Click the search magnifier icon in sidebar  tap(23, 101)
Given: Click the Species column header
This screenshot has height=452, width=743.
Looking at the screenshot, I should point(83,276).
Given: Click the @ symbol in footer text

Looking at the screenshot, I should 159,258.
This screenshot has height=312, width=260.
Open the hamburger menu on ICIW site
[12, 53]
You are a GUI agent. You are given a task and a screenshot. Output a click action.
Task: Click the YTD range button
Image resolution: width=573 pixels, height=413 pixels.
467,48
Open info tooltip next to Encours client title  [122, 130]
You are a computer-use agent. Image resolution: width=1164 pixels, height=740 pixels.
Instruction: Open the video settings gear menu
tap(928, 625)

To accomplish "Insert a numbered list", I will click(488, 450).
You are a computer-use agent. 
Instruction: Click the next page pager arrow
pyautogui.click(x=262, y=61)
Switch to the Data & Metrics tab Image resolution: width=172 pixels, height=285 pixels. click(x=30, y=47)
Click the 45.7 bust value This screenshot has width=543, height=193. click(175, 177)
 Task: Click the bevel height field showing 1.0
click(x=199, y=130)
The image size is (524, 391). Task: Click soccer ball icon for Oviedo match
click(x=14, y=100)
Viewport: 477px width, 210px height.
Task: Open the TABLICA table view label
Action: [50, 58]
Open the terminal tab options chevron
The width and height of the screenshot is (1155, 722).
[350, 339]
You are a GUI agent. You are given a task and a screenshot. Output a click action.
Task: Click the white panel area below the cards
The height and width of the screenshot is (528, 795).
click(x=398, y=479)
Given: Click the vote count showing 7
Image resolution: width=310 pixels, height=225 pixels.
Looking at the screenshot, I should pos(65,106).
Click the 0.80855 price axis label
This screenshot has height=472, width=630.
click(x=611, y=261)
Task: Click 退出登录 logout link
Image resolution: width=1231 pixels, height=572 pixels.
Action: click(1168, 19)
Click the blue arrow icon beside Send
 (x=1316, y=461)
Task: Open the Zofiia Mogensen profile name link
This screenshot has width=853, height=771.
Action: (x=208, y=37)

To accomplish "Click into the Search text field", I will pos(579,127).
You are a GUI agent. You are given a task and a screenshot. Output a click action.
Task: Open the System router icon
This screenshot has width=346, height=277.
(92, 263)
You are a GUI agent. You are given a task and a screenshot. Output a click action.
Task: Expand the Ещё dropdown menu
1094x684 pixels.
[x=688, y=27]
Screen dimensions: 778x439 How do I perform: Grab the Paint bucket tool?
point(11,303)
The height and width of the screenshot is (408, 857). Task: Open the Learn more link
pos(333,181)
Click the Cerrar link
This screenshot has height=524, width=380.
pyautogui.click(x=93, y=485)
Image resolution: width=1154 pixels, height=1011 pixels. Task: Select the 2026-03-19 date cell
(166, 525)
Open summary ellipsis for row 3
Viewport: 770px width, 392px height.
──────
Given exercise:
List every line from the items above that contains the word "Open".

Output:
Open the hamburger menu on ICIW site
Open info tooltip next to Encours client title  [122, 130]
Instruction: Open the video settings gear menu
Task: Open the TABLICA table view label
Open the terminal tab options chevron
Task: Open the Zofiia Mogensen profile name link
Task: Open the System router icon
The height and width of the screenshot is (408, 857). Task: Open the Learn more link
Open summary ellipsis for row 3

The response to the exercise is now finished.